Reading Gopnik on Warhol makes it clear that the author sees this element of the ridiculous display of unfiltered man as mise-en-scéne as Warhol’s central achievement: where self-theatrically is ephemerally projected/presented large to the point of devotional sanctification. Understanding this point of view is one of the sardonic challenges of reading this fat yet often formidable tome, and is what applies to the current Trump temper tantrum in a teacup. Idealized power presentation gives to both Warhol and Trump an aura of perversely sanctified original that is simultaneously manipulative and ridiculous. But Gopnik’s Warholian exegesis also dislodges many canards about Andy’s personal sex life, that I do not care to go into here, but may interest others.
Rather, I recount dealing as a philosophy student with Arthur Danto’s Brillo Box tromp l’oeil dilemma. I am still wondering how I failed to convince Danto that the surface qualities of the wood Warhol boxes do not look the same as those of the smoother commercial cardboard, if you look closely. For Danto, the Warhol hand-made Brillo Boxes (1964) were visually indistinguishable from the Brillo boxes in the grocery story. As his student, how did I fail to convince him to look harder? Why did I not confront him more effectively? As a result, the Danto-enhanced Warhol anti-expressionist legacy of the non-differential surface became that of projecting glossy male ego into the spectacle of social-political life. This assumed simulacrum-based scopic regime of scam theatricality accepts smoothly incoherent and fantastic expressions of any kind: the more outlandish, the better. Thus Donald Drella is never concerned with the problem of the loss of evidential authenticity. He is already used to working on assignment in his commercial business, where he was told what kind of image to project in what style.
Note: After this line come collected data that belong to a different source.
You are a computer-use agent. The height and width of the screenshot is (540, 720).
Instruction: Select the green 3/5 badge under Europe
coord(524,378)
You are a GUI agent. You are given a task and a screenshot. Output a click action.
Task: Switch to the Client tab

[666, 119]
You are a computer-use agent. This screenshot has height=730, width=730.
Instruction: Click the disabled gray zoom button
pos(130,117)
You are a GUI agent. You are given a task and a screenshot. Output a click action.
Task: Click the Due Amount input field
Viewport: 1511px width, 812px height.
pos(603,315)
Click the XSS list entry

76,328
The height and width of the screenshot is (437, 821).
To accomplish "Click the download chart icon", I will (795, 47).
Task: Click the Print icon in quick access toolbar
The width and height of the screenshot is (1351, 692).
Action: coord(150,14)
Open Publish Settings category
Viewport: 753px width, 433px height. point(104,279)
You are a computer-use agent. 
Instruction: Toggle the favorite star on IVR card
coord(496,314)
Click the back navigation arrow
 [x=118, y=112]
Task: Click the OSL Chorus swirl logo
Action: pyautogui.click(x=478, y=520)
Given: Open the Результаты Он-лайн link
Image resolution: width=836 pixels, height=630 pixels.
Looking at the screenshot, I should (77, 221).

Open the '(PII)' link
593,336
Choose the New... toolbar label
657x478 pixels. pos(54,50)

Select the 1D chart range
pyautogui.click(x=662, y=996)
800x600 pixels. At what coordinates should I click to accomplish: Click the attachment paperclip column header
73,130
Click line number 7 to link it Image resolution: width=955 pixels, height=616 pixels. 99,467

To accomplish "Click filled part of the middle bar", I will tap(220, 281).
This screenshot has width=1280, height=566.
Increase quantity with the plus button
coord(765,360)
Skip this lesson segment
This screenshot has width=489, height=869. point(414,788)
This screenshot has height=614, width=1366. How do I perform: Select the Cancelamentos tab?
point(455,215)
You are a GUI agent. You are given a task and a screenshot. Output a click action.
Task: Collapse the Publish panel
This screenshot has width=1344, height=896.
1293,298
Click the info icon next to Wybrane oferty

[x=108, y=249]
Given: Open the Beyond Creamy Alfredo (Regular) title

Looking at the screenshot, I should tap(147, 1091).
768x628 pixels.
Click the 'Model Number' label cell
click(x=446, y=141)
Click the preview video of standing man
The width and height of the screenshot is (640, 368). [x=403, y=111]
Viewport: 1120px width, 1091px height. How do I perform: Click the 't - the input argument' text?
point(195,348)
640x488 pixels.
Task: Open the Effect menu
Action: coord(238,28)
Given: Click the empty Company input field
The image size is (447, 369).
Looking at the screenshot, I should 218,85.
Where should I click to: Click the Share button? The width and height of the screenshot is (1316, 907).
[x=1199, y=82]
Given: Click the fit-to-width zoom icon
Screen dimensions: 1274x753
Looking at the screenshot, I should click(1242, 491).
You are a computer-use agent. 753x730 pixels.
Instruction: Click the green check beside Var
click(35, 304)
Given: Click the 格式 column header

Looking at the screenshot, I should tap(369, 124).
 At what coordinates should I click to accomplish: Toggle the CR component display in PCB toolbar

In this circuit of self-display, Warhol achieved the silver phantasmagorical. But that is why his early period (1962 to 1968) is greatly admired by me and many other artists, and most of the later work considered uninteresting in its mannerist self-parody.
Reading about the Factory 60s is reason enough to get your hands on this book. With the violent, politically charged Death and Disaster series, Warhol waltzed into the artistic provenance known as the ‘death of painting’ with images of death, starting the summer of 1962 with the monumentally-scaled 129 Die in Jet (1962) – now in the collection of the Museum Ludwig in Cologne – in which he transferred the photo image from the June 4th, 1962 edition of the New York Mirror by means of an opaque projector. It was painted by hand. Then Warhol created a gripping series of gruesome paintings that transferred images of suicide victims, the wreckage of smashed cars, the atomic bomb, civil rights protesters attacked by dogs, people unwittingly poisoned by contaminated tuna-fish, and the electric chair onto canvas using silkscreen reproductive technology to great consequence. As with Black and White Disaster #4 (5 Deaths 17 Times in Black and White) and others, sometimes the visually magnetic pull of horrifying death was repeated over and over in a single large work across the canvas, like patterned wallpaper. It is precisely this tense uncanny leitmotif of repeated death that intoxicated pop and permeates Warhol’s best pictures, charging them with allusion. But soon in Paris in 1965, Warhol announced his intention to stop painting; claiming that painting was dead. Next he began plunging into the world of underground camp film where the making of bad art (in a pitiful, sordid, Jack Smith / Theatre of the Ridiculous outcast kind of way) was highly valued. Also came Warhol’s art-music happening group, the Exploding Plastic Inevitables (E.P.I.) (1966) which eventually became Velvet Underground. E.P.I. happenings first were performed in the spring of 1966 at a Polish dance hall on St. Marks Place in New York City called Polsky Dom Narodny. Warhol rented the Dom (home) from two artists who sculpted with light, Rudy Stern and Jackie Cassen, and painted it white so that movies and slide projections could be cast on the walls in wallpaper-like fashion. Five movie projectors were utilized along with five carousel-type slide projectors which could each change an image every ten seconds. The slides were projected directly onto the films, whose sound tracks would sometimes be played, and thus blend in with the live music and general hullabaloo. A mirror-ball also was utilized along with spotlights and strobe lights.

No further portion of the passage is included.